Embedding Service

Package: @nexusai/embedding-service
Location: packages/embedding-service
Deployed on: Mini PC 1 (192.168.0.81)
Port: 3003

Purpose

Converts text into vector embeddings via Ollama for storage in Qdrant. Keeps embedding workload co-located with the memory service on Mini PC 1, minimizing network hops on the memory write path.

Dependencies

express — HTTP API
@nexusai/shared — shared utilities
dotenv — environment variable loading

Uses Node.js built-in fetch — no additional HTTP client library needed.

Environment Variables

Variable	Required	Default	Description
PORT	No	3003	Port to listen on
OLLAMA_URL	No	http://localhost:11434	Ollama instance URL
EMBEDDING_MODEL	No	nomic-embed-text	Ollama embedding model to use

Model

nomic-embed-text via Ollama produces 768-dimension vectors using Cosine similarity. This must match the QDRANT.VECTOR_SIZE constant in @nexusai/shared.

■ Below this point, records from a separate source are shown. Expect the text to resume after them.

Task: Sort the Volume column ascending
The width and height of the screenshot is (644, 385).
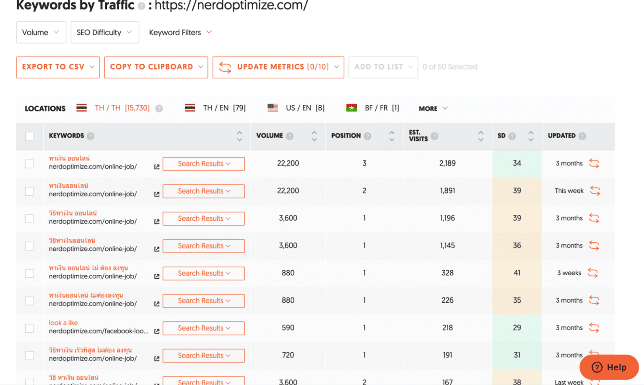Action: [x=314, y=132]
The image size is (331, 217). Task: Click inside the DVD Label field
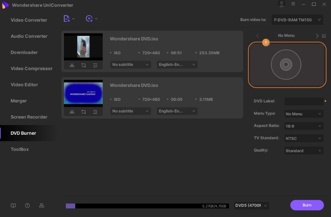point(304,101)
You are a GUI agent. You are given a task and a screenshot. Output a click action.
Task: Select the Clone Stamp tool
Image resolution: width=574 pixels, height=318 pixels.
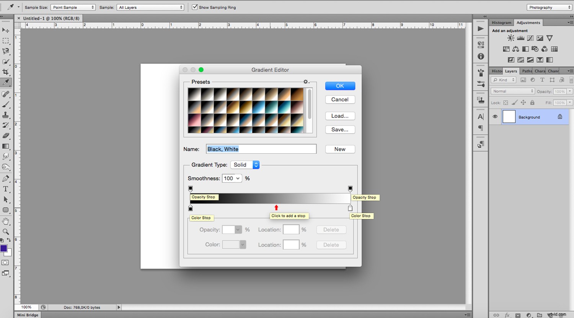point(6,114)
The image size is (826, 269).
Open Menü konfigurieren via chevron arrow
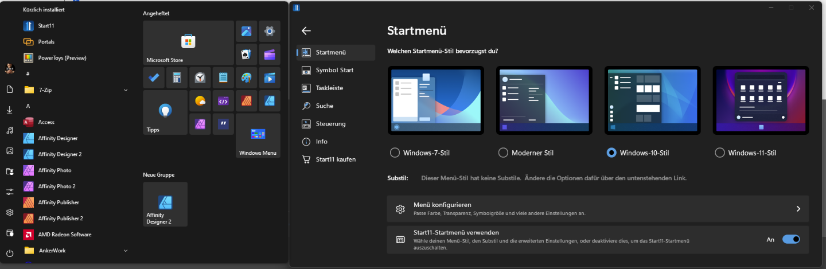click(798, 209)
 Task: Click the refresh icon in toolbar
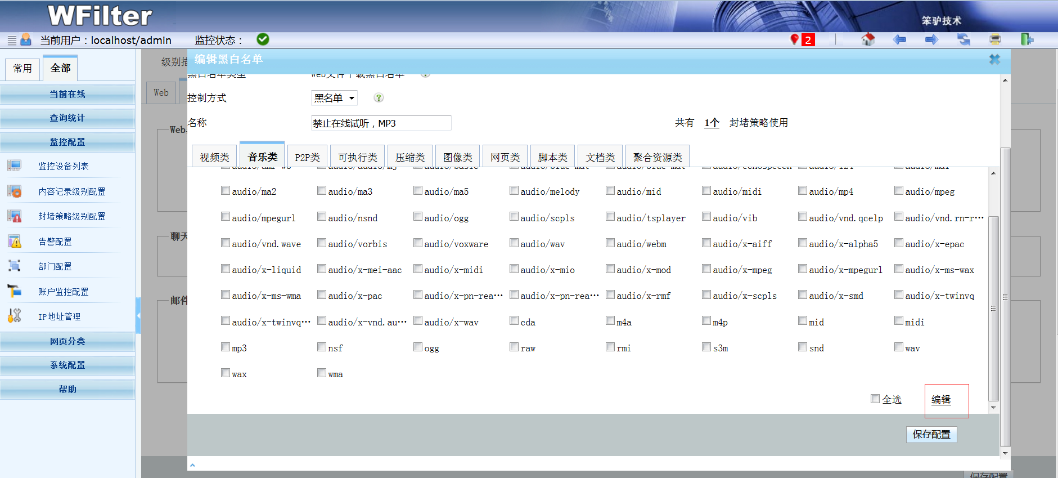pos(964,39)
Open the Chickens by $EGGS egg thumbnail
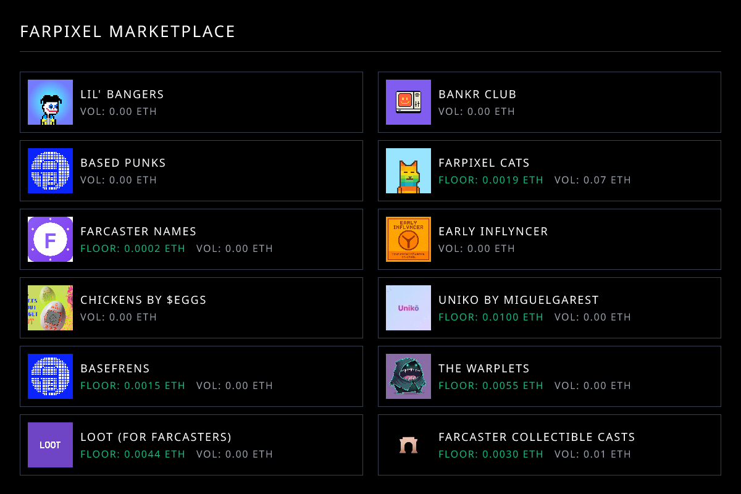 50,308
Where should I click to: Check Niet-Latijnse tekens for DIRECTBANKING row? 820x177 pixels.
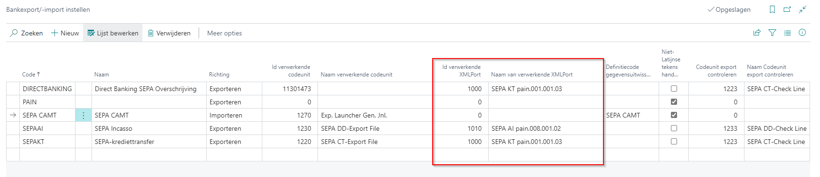pyautogui.click(x=674, y=89)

If the embedding model is changed, the Qdrant collections must be reinitialized with the new vector dimension — updating QDRANT.VECTOR_SIZE in constants.js is the single change required to keep everything consistent.

Ollama API

Uses the /api/embed endpoint (Ollama v0.4+). Request shape:

{ "model": "nomic-embed-text", "input": "text to embed" }

Response key is embeddings[0] — an array of 768 floats.

Endpoints

Health

Method	Path	Description
GET	/health	Service health check

Embed

Method	Path	Description
POST	/embed	Embed a single text string
POST	/embed/batch	Embed an array of text strings

POST /embed

Embeds a single text string and returns the vector.

Request body:

{
  "text": "Hello from NexusAI"
}

Response:

{
  "embedding": [0.123, -0.456, ...],
  "model": "nomic-embed-text",
  "dimensions": 768
}

POST /embed/batch

Embeds an array of strings sequentially and returns all vectors in the same order. Ollama does not natively parallelize embeddings, so requests are processed one at a time.